Monday, May 26, 2014

Transactions and Microservices

I've written elsewhere that I think the term Microservices is really just referring to good SOA principles (why we need another term I really don't quite understand). But for whatever reason, articles and blog entries on Microservices seem to be in vogue at the moment. A recent entry on InfoQ goes into some depth on various aspects of what they are and how to use them. Unfortunately the author talks about transactions in the context of Microservices (aka SOA) and has this to say:

"One solution, of course, is to use distributed transactions. For example, when updating a customer’s credit limit, the CustomerService could use a distributed transaction to update both its credit limit and the corresponding credit limit maintained by the OrderService. Using distributed transactions would ensure that the data is always consistent. The downside of using them is that it reduces system availability since all participants must be available in order for the transaction to commit. Moreover, distributed transactions really have fallen out of favor and are generally not supported by modern software stacks, e.g. REST, NoSQL databases, etc."
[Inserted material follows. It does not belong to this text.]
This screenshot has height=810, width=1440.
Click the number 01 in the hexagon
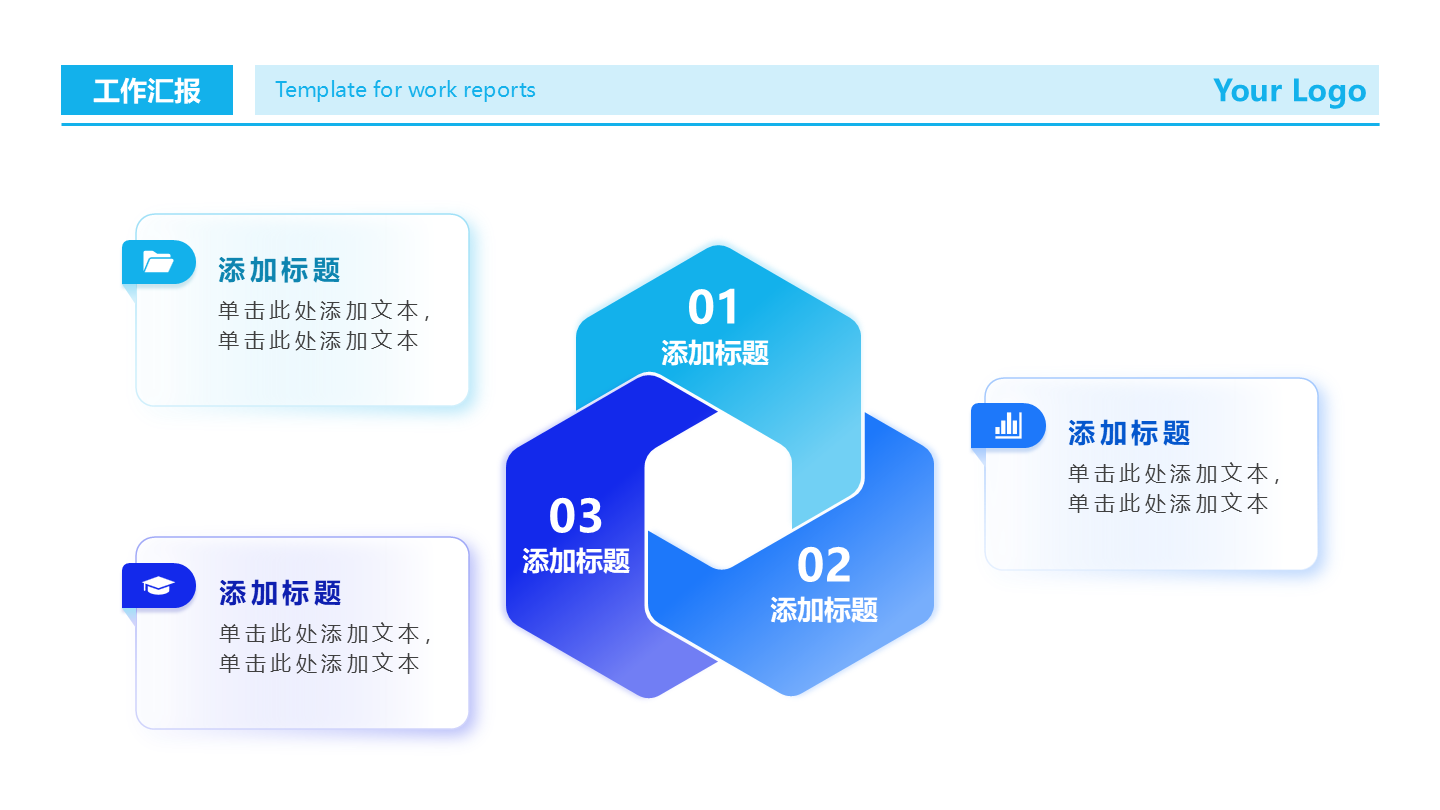point(714,308)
Huh? This paragraph is wrong on so many levels that I really don't know where to start! For a start "generally not supported by modern software stacks"? Seriously?! Others have spoken about REST and transactions for years, but we've done our own work for over a decade! You also don't have to look too far on this blog for references to NoSQL and transactions (extended transactions or ACID). And of course there's Google's Spanner! ACID transaction support is a key part of this!

Over the years during the initial SOA, WS-* and REST debates kicking transactions out of the picture was a convenient thing for many people to do. Fortunately sanity and better understanding of where they can and should be used has seen them and their variants returning to these environments. I had hoped that those days were over, but it seems that with Microservices we're turning back the clock yet again. Oh well, time to dust off those old papers, blog posts etc. as it seems there's life left in them thanks to Microservices!